Problem statement = Reproduce exactly the span of lines beginning at the one with "This screenshot has height=657, width=1013." and ending at the last line of the data below, omitting pictures.

Given records =
Content starts

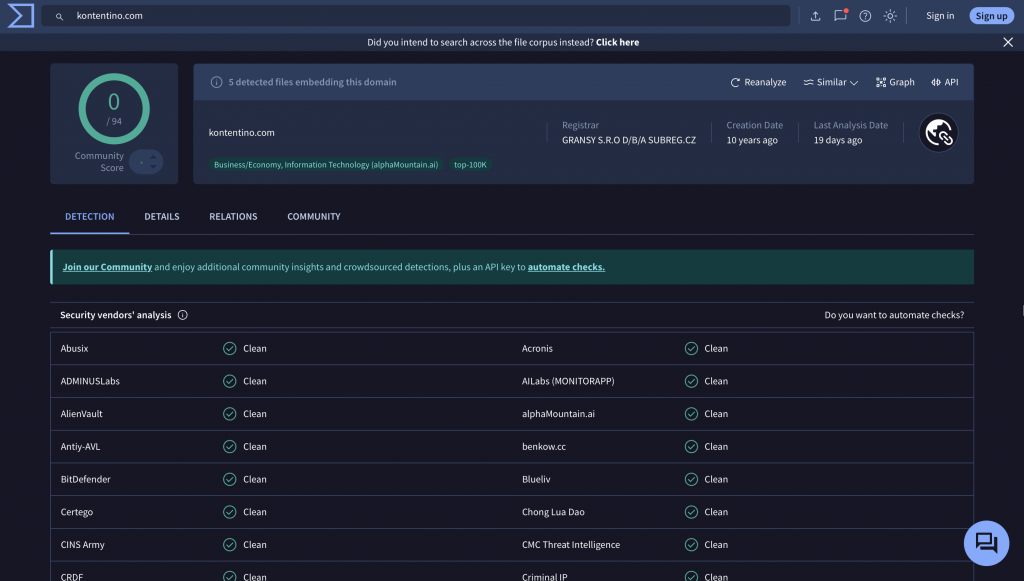Click the help question-mark icon
This screenshot has width=1024, height=581.
(x=865, y=16)
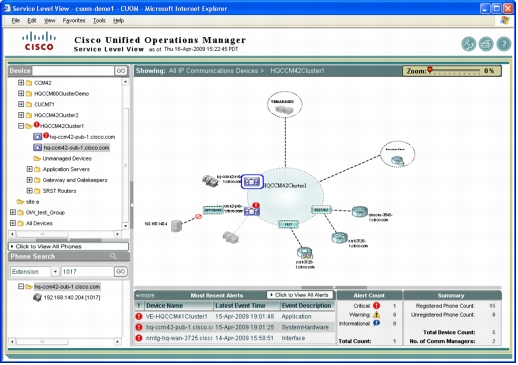Select the highlighted subscriber node in the map
This screenshot has width=518, height=365.
coord(252,182)
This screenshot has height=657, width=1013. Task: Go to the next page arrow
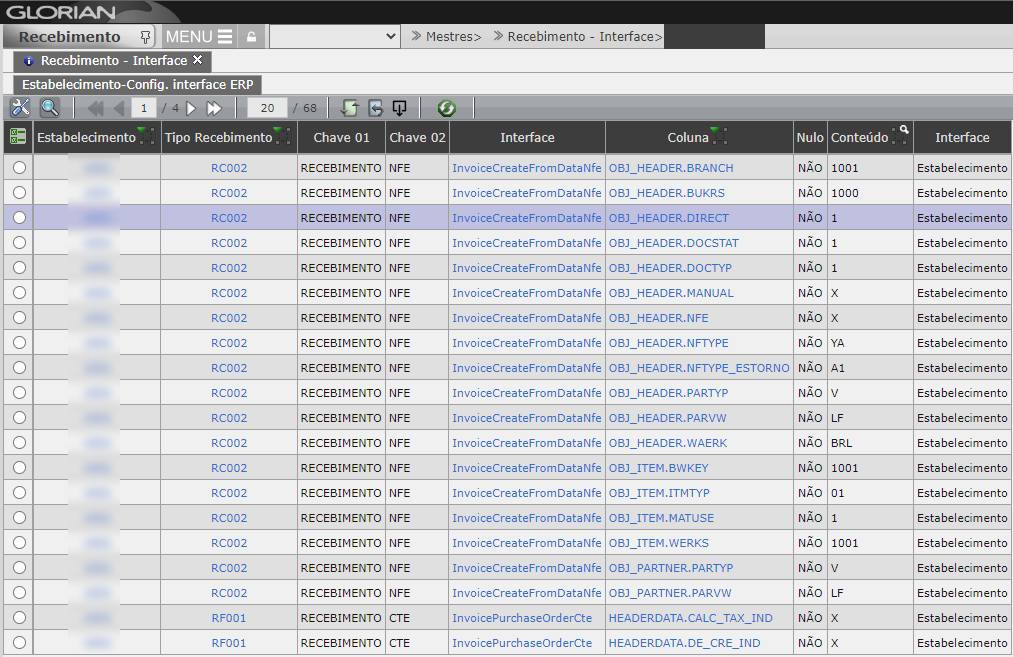coord(192,108)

Content ends

Answer for the task =
This screenshot has height=657, width=1013. Task: Go to the next page arrow
coord(192,108)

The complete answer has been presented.